Assigns each observation to a spatial grid cell based on its spherical coordinates (phi, theta). Adds a cell_id_* variable to the dataset.

from canvod.ops import GridAssignment

op = GridAssignment(grid_type="equal_area", angular_resolution=2.0)
ds_out, result = op(ds_in)
# ds_out now has cell_id_equal_area_2.0deg(epoch, sid)
Parameter Default Description
grid_type "equal_area" Grid builder name
angular_resolution 2.0 Resolution in degrees

If the dataset is missing phi or theta coordinates, the operation is skipped.


Op and OpResult

All operations inherit from the Op abstract base class:

from canvod.ops import Op, OpResult

class MyOp(Op):
    @property
    def name(self) -> str:
        return "my_operation"

    def __call__(self, ds: xr.Dataset) -> tuple[xr.Dataset, OpResult]:
        # transform ds
        return ds, OpResult(
            op_name=self.name,
            parameters={...},
            input_shape=dict(ds.sizes),
            output_shape=dict(ds.sizes),
            duration_seconds=elapsed,
        )

Each OpResult records:

  • Operation name and parameters
  • Input/output dataset dimensions
  • Execution time
  • Optional notes (e.g., "no-op: data already at target frequency")

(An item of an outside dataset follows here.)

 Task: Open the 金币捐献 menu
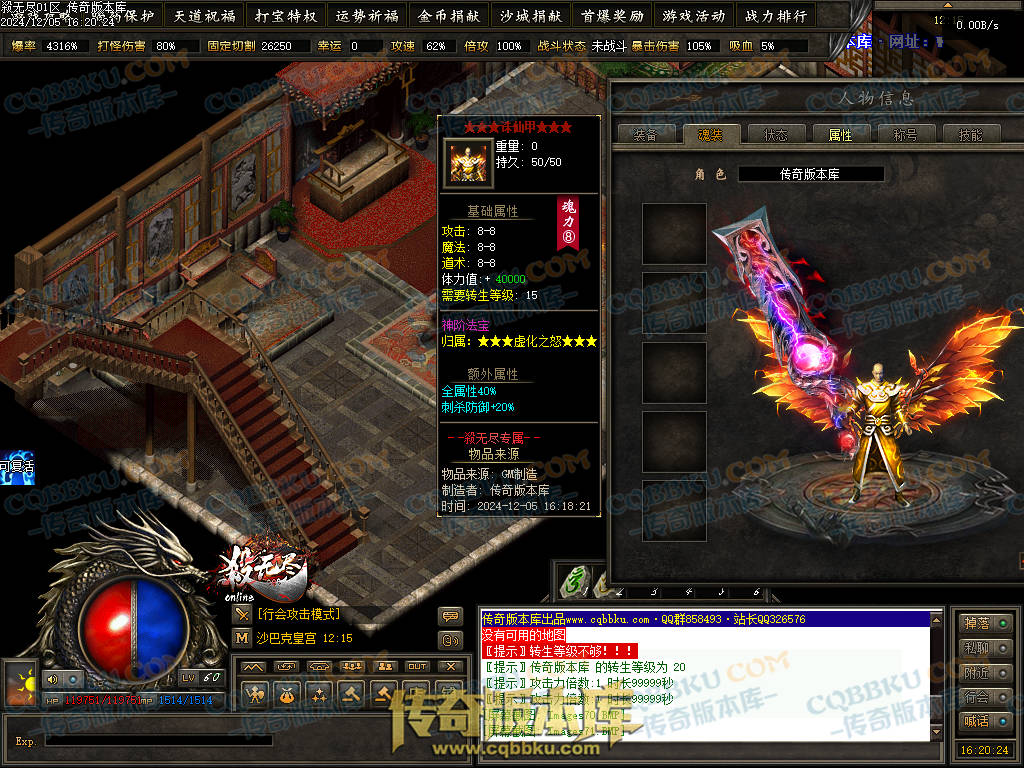click(x=449, y=16)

The PipelineResult aggregates all OpResult objects and can be serialized to dataset attributes via to_metadata_dict().


Config-Driven Pipeline

The default pipeline is built from processing.yaml configuration:

preprocessing:
  temporal_aggregation:
    enabled: true
    freq: "1min"
    method: mean
  grid_assignment:
    enabled: true
    grid_type: equal_area
    angular_resolution: 2.0
from canvod.ops import build_default_pipeline

pipeline = build_default_pipeline()  # reads from config
ds_out, result = pipeline(ds_in)

Set enabled: false to skip an operation. The pipeline is empty if all operations are disabled.